Is this a phase? No.
Until you get to the root of your arguments this will continue happening, it won't just go away.
You even mention here that every time you try to talk about it, you DON'T get to the bottom of it, and it keeps happening. Well, I'm going to tell you right now that these fights are going to be the demise of your relationship unless you get to the bottom of the issues.
You state that you have fights over stupid things. Why are you arguing? When you're in a relationship both people need to learn to pick and choose their battles. 95% of the time, the stuff you get annoyed over and start a fight over, is not worth the fight. Sometimes you need to bite your tongue and move on. If you guys keep dwelling over the stupid things, and fighting every day of every week, it only shows what a weak foundation you guys have.
You both need to learn how to communicate without arguing. I used to be like you, I would flip out over the stupidest sht and then wonder why my relationships never worked out. Instead of talking like a civil person I would get angry, throw fits and just be ridiculous.

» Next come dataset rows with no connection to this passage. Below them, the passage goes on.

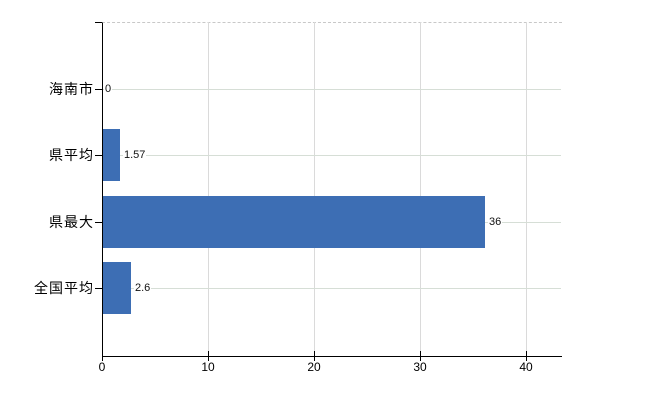 This screenshot has height=400, width=650. I want to click on x-axis-tick-label: 20, so click(314, 367). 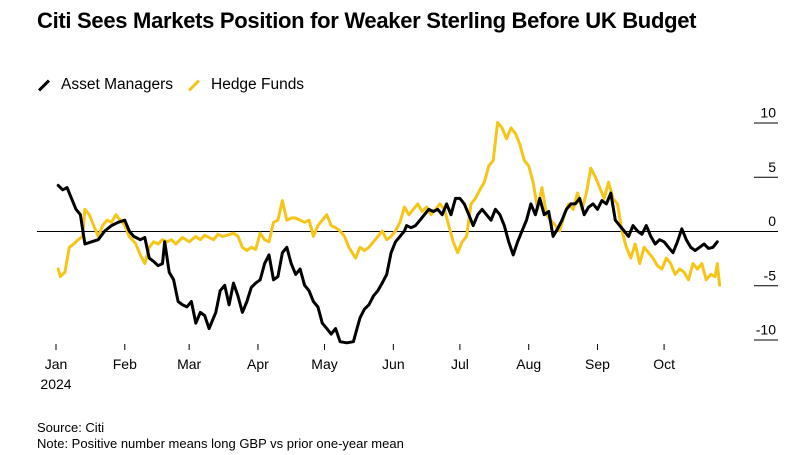 I want to click on source-note: Source: Citi, so click(x=71, y=428).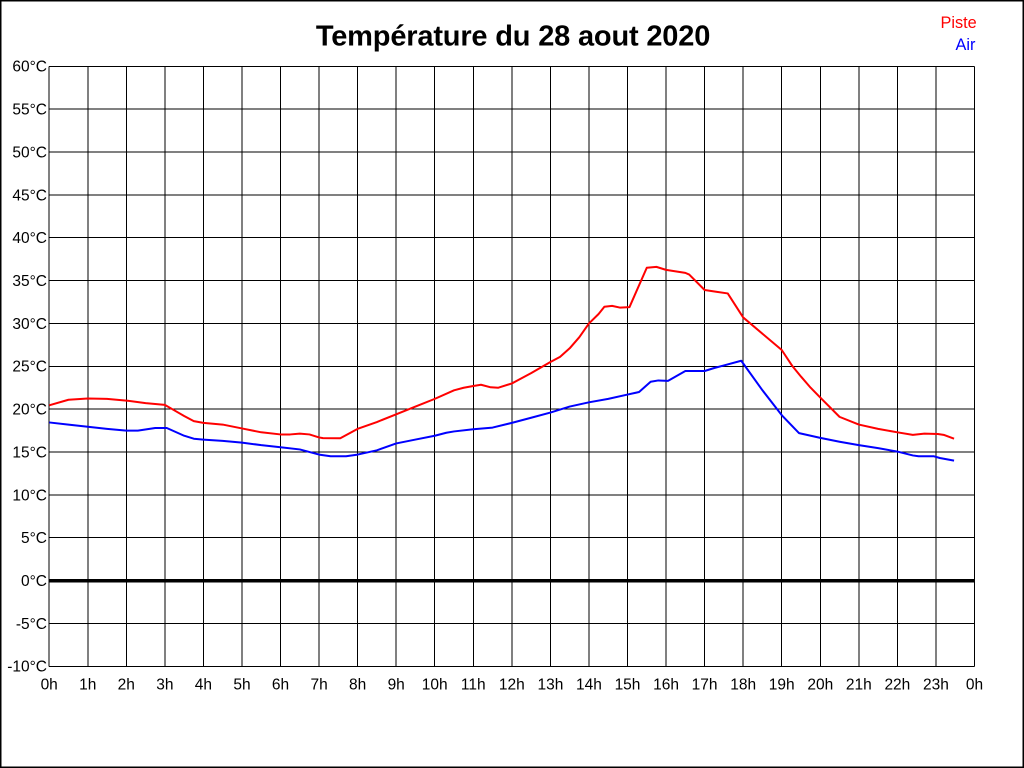  I want to click on svg-text: 16h, so click(666, 684).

I've been with my current boyfriend over two years now. We have NEVER had one fight. But I'm 27. Do you know how long it took for me to learn how to get my point across without fighting? Without arguing? Fighting does not strengthen a relationship. It weakens it until it just collapses. Believe me my boyfriend and I have been through tremendous ups and downs, but... no fighting.
Both of your stubborn personalities are not good. You both need to drop the ego's you have. Being stubborn is not attractive, and it's not a quality trait to have. Until you both realize that being stubborn isn't a GOOD thing, the sooner you guys could possibly resolve this. You both need to back up, open your ears and listen to the other person. As you probably know, if you have opinions and he has opinions, just shouting them back and forth at each other does nothing.
Perhaps you guys are just not compatible on that level. Some people despite being in love, are just not compatible in a relationship. If you just keep butting heads, that's unhealthy, and if it can't change, then you need to just end it. I think you're both highly immature and that's why you're both unable to get over yourselves to back down and just listen to each other.